UAW to expand auto strike to GM and Stellantis parts distribution centers across country
Published in Automotive News
The United Auto Workers union is expanding its strike of the Detroit automakers to 38 General Motors Co. and Stellantis NV parts distribution centers across the country, union President Shawn Fain announced during a Facebook Live event Friday.
The move, which spares Ford Motor Co. from an expansion of the strike, starts the next phase of the UAW's "stand up" strike strategy, where the union announces new locations just hours before the strike begins in an attempt to keep the Detroit Three automakers on their toes.
The union last week struck three plants — Ford's Michigan Assembly Plant in Wayne, GM's Wentzville Assembly in Missouri and Stellantis' Jeep plant in Toledo — in the first concurrent strike against all three in history.
Fain has been hinting at the additional plants for a few days, posting on X (formerly Twitter) various movie clips of film characters saying "tick tock" over and over. Unless "serious progress" is made, workers at more plants are likely to strike.
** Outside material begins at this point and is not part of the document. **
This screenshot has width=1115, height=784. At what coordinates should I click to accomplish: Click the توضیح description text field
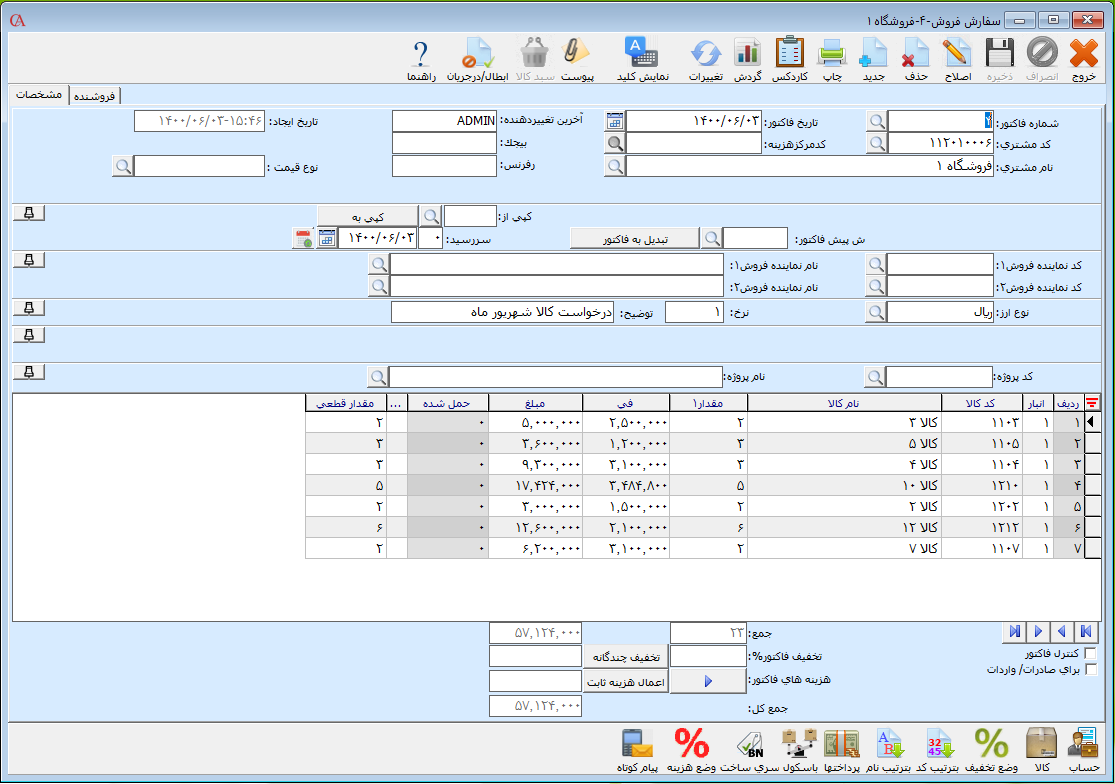(x=500, y=313)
Even strikes at just three plants have started to affect other plants. GM idled its Fairfax Assembly plant in Kansas on Wednesday, as a result of the strike in Wentzville.
Stellantis also said Wednesday that it was "immediately" laying off workers at a machining plant outside of Toledo as a result of the strike at the Jeep plant in the city. The automaker said it anticipates another estimated 300 layoffs at Kokomo Transmission and Kokomo Casting in Indiana.
Ford laid off about 600 workers last week at its Wayne plant, where the UAW body and paint shop workers are striking.
But it appears the union and the companies are still far apart on some key issues. GM President Mark Reuss published an opinion piece in the Detroit Free Press on Wednesday calling UAW demands "untenable." GM's offer would bring 85% of the company's represented employees to a base wage of about $82,000 a year, he wrote. UAW Vice President Mike Booth, director of the union's GM department, responded with his own piece Thursday, saying the union was fighting for all 100% of its members.
"Temps start at $16.67 an hour. Once a temp actually gets a permanent job, the starting wage is $18 an hour," Booth wrote. " I don’t know what qualifies as 'poverty wages,' but show me a Big Three executive who would work for that pay."